[Start of Attachment]

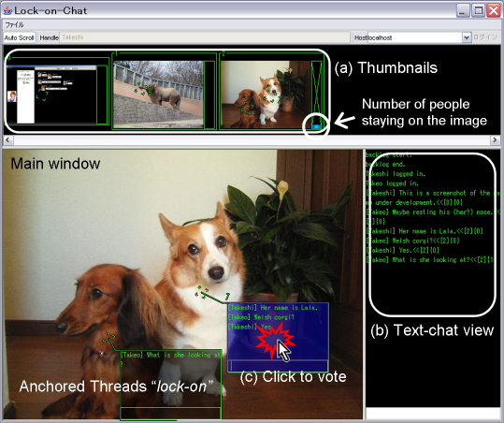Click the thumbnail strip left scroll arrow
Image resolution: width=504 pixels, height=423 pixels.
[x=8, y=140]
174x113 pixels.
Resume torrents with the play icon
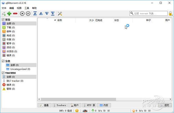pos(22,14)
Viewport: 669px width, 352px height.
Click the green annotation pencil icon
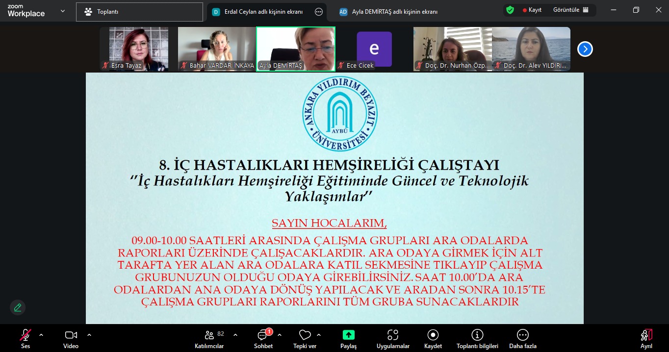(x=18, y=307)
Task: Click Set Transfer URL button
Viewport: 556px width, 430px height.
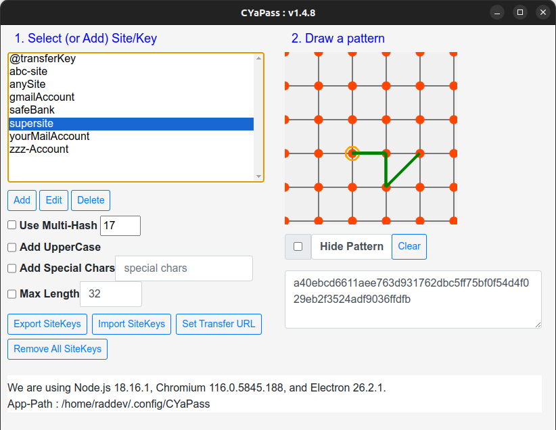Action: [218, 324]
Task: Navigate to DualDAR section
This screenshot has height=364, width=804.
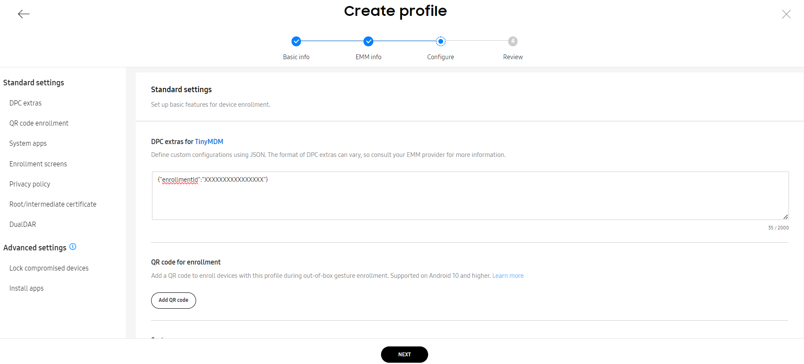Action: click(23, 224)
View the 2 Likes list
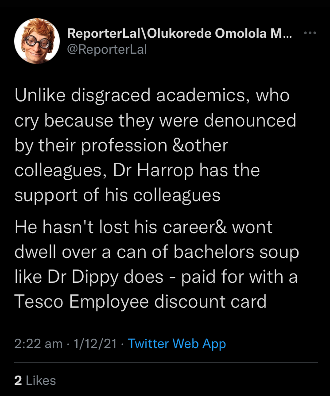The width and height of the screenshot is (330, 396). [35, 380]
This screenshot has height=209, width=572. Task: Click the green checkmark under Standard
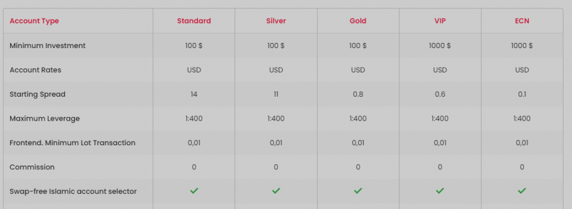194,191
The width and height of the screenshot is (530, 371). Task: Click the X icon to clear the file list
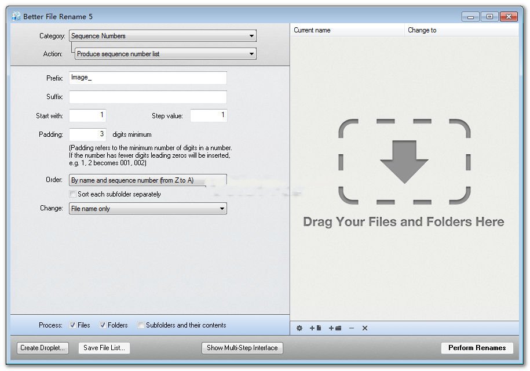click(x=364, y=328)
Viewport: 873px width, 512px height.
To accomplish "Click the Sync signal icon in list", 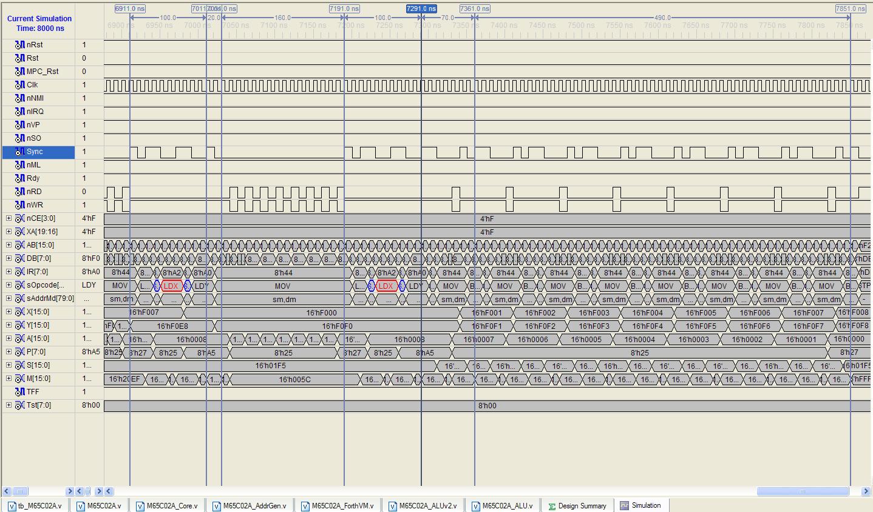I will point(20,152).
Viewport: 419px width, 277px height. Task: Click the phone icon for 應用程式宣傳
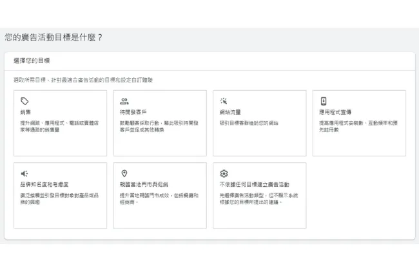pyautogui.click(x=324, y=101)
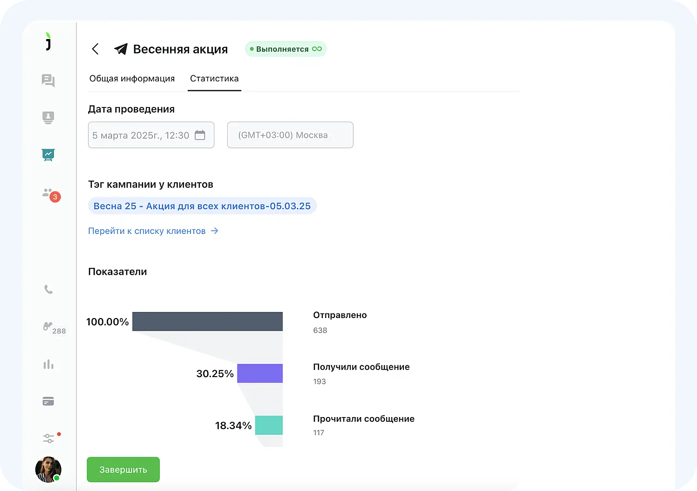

[End of Attachment]

WORK REQUEST
Output, exactly and only: the line containing "Viewport: 419px width, 277px", the last line of the listing above, and every line in between. Leave the pictures out.

YOUR RESPONSE
Viewport: 419px width, 277px height. Task: Click the phone icon for 應用程式宣傳
pyautogui.click(x=324, y=101)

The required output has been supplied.